True Friendship

When I was nine, I got a dog. My best friend – now and still – was scared of dogs. She’d been bitten by one quite badly as a toddler, so it was eminently understandable. But she – never one to let things get in her way, always one to make the best of things – took it with gumption. What I love about her is that she, scared though she was, immediately set her own concerns aside and threw herself, bravely, into my delight – and by the time Tess (a stout black and white corgy / husky cross that had allegedly been a border collie puppy) grew up, she loved her almost as much as I did.

This would already have been commendable, but since Tess wasn’t the most singularly adorable dog ever, it was even more so.

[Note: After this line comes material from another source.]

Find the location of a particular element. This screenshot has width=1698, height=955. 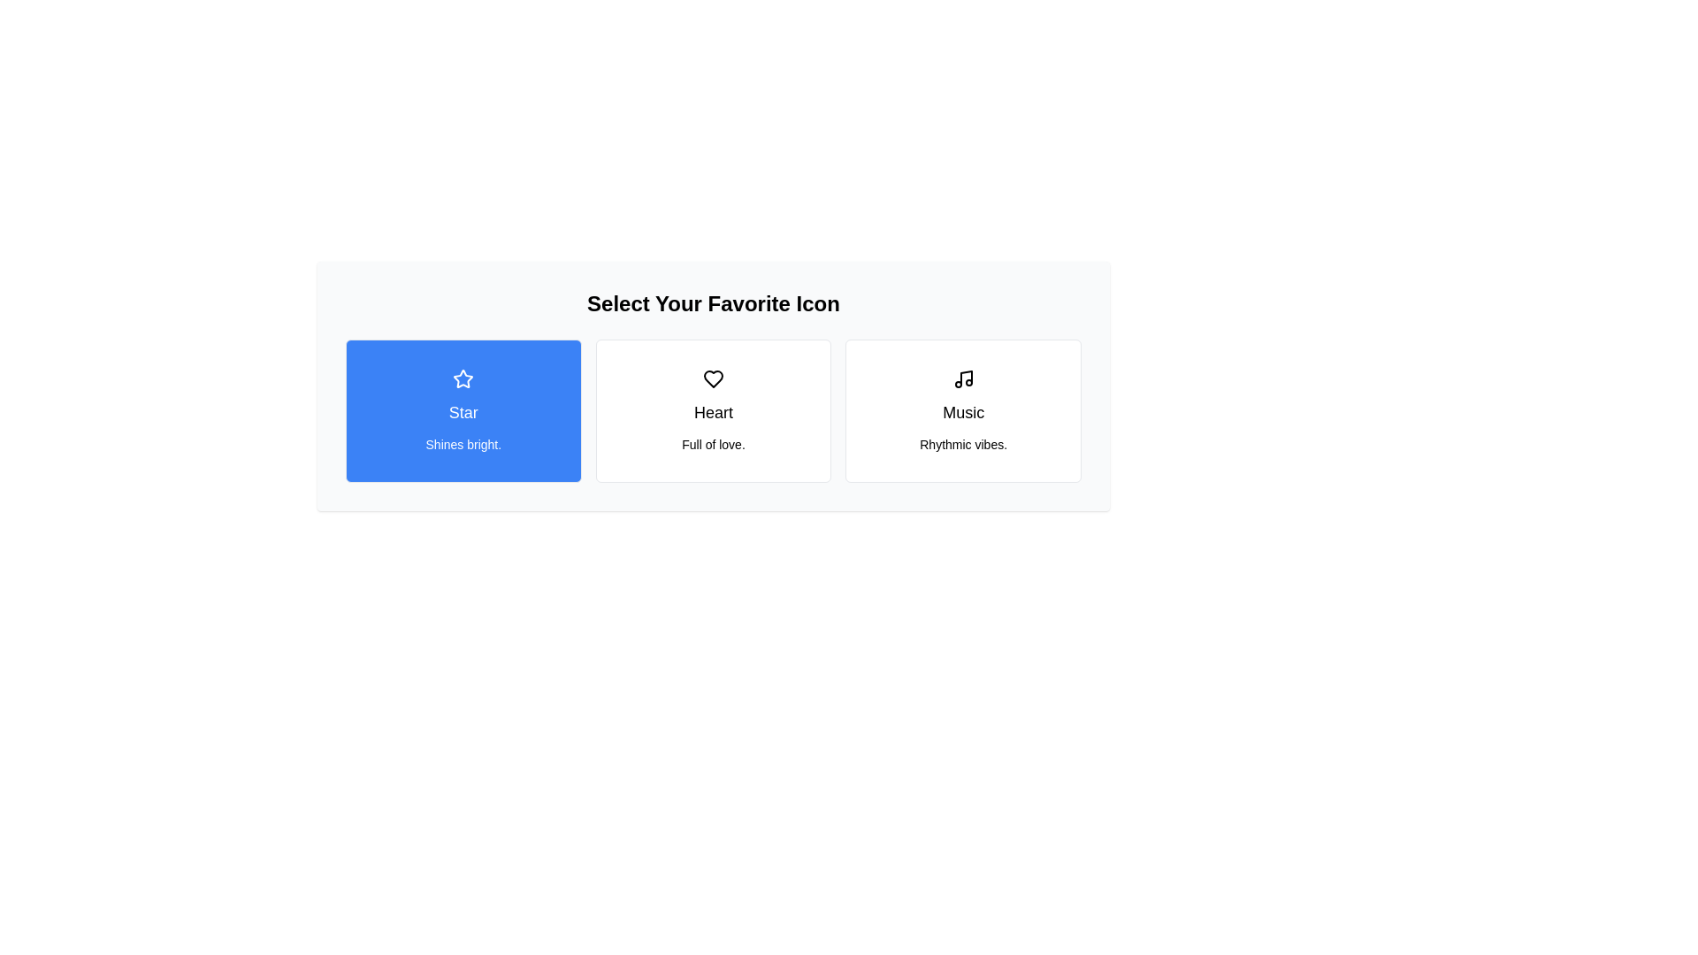

the interactive card in the third column of the grid layout is located at coordinates (962, 411).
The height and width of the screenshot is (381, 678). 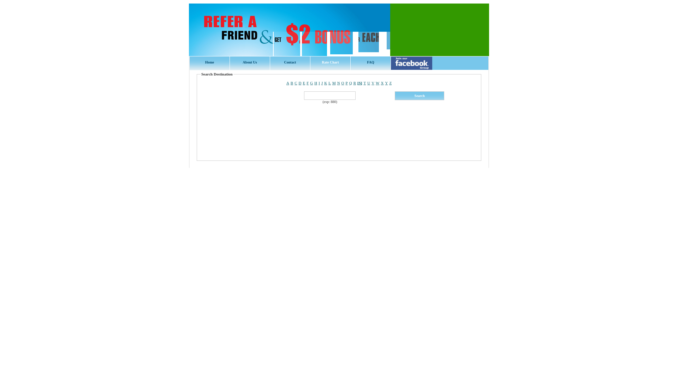 I want to click on 'K', so click(x=325, y=83).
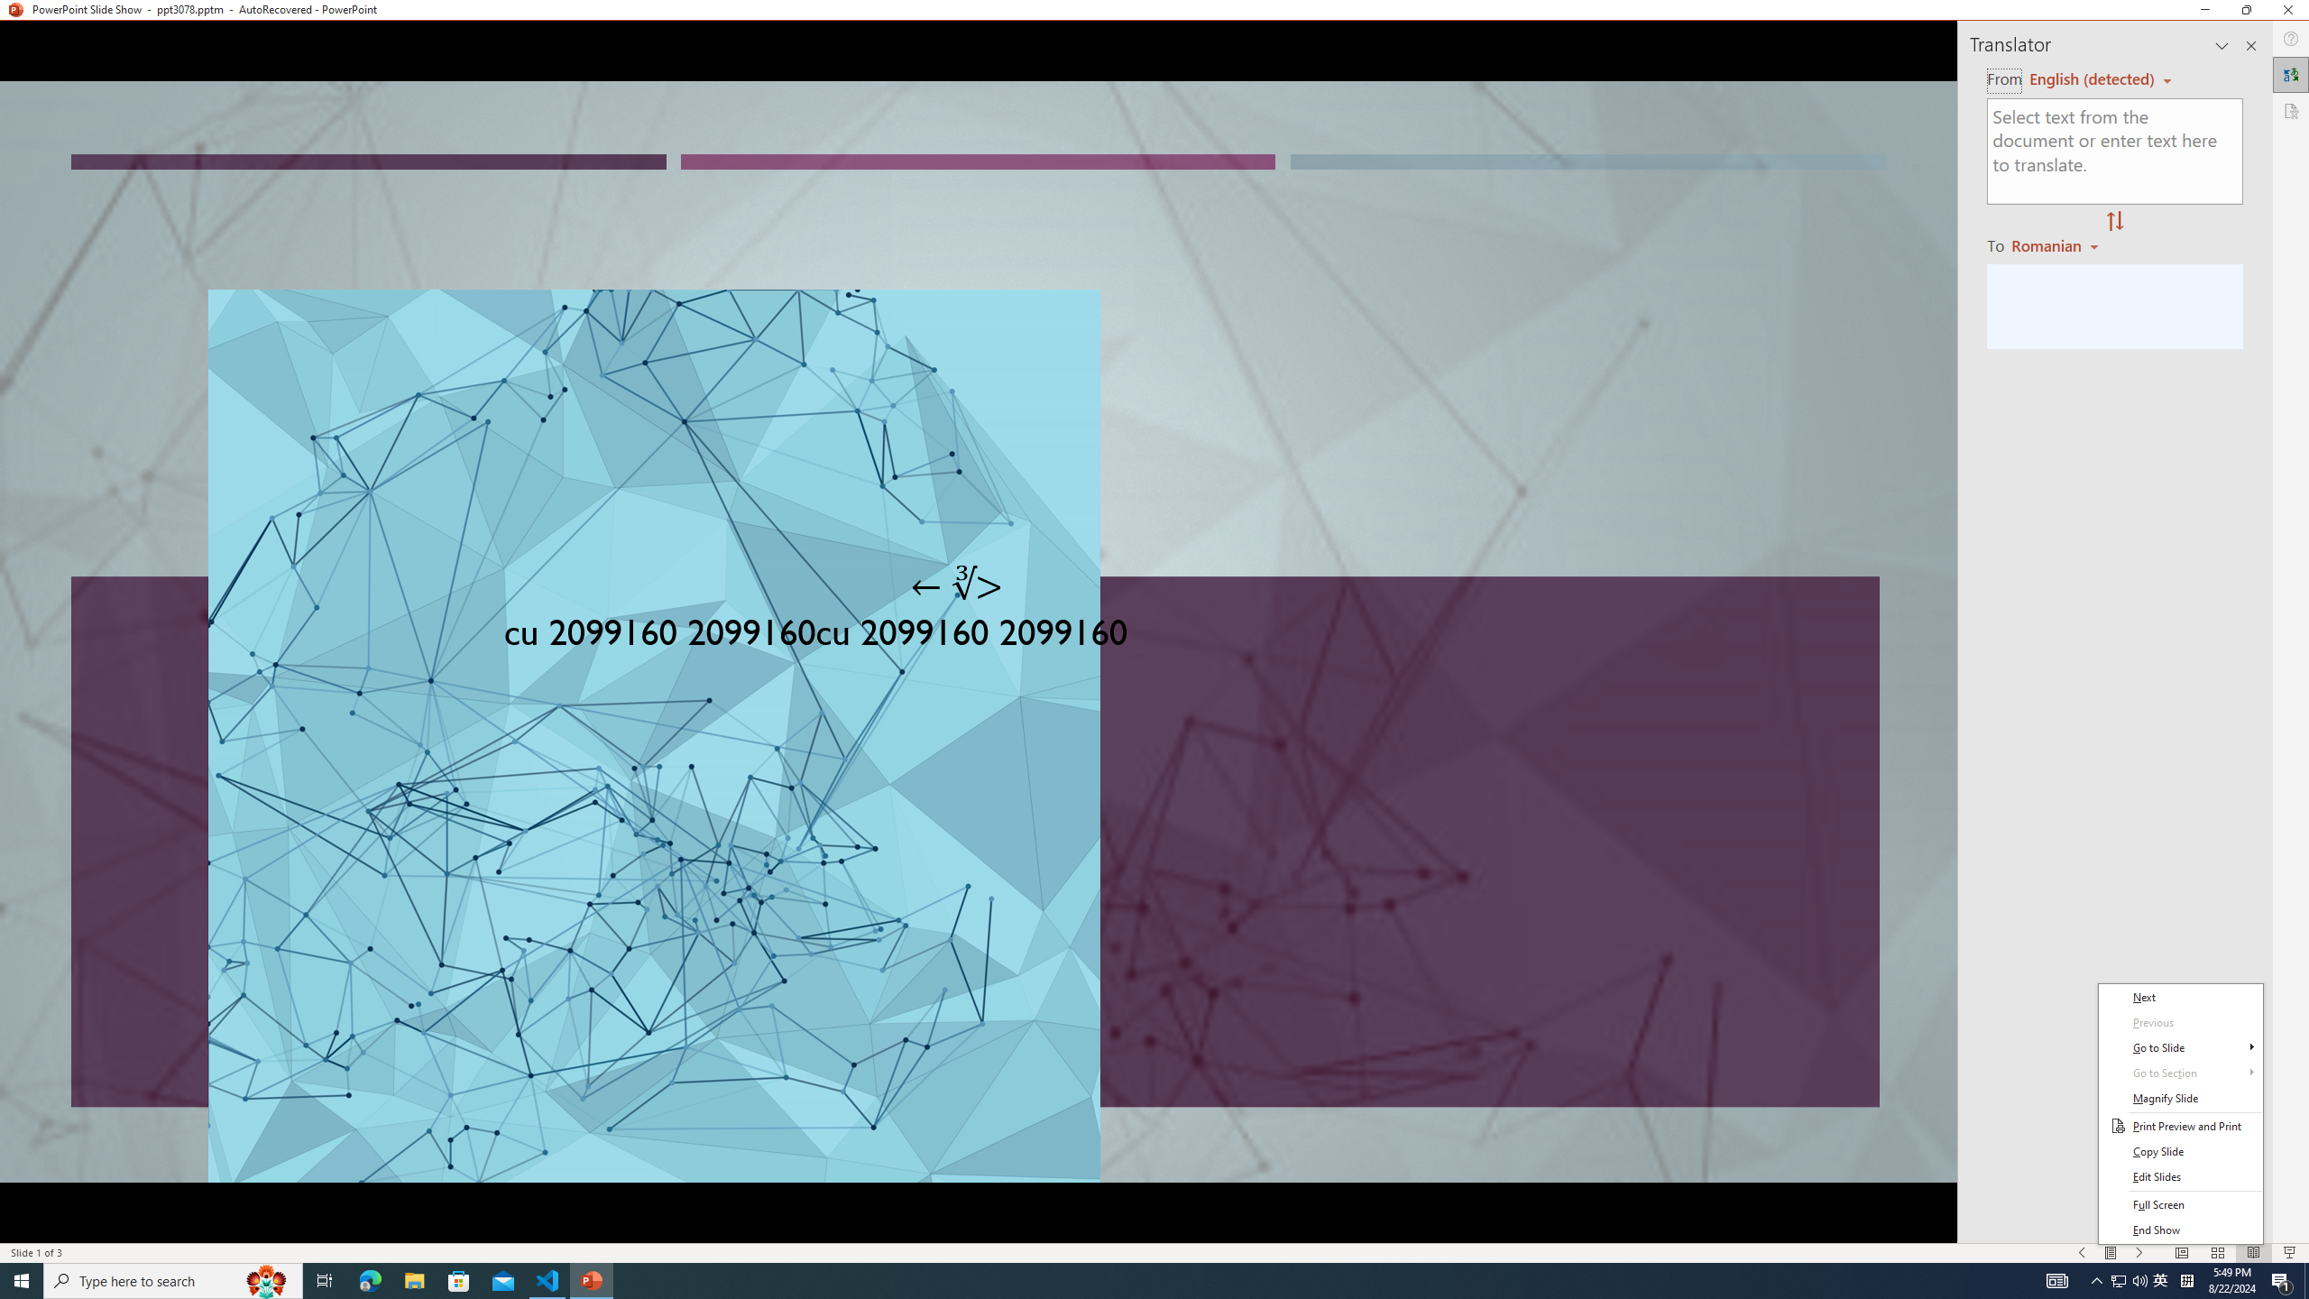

She yapped, a lot, so much so that one of our other friends (a cat lover, not to be trusted) wanted to sellotape her mouth closed one evening when we were getting drunk at my house. It goes without saying that my friend and I stopped him, the sellotape didn’t come out of the drawer and he wasn’t allowed to darken either of our doorsteps for quite some time.

This friend – Kate – went on to marry a lovely chap who is dog mad, whose parents are vegetarians and have half an animal sanctuary at home. Whose sister is an animal behaviourist. They came to London when their second son was only just walking. We went to Kensington gardens and her son threw sticks for my puppy, both delightedly having a great time. That’s real friendship.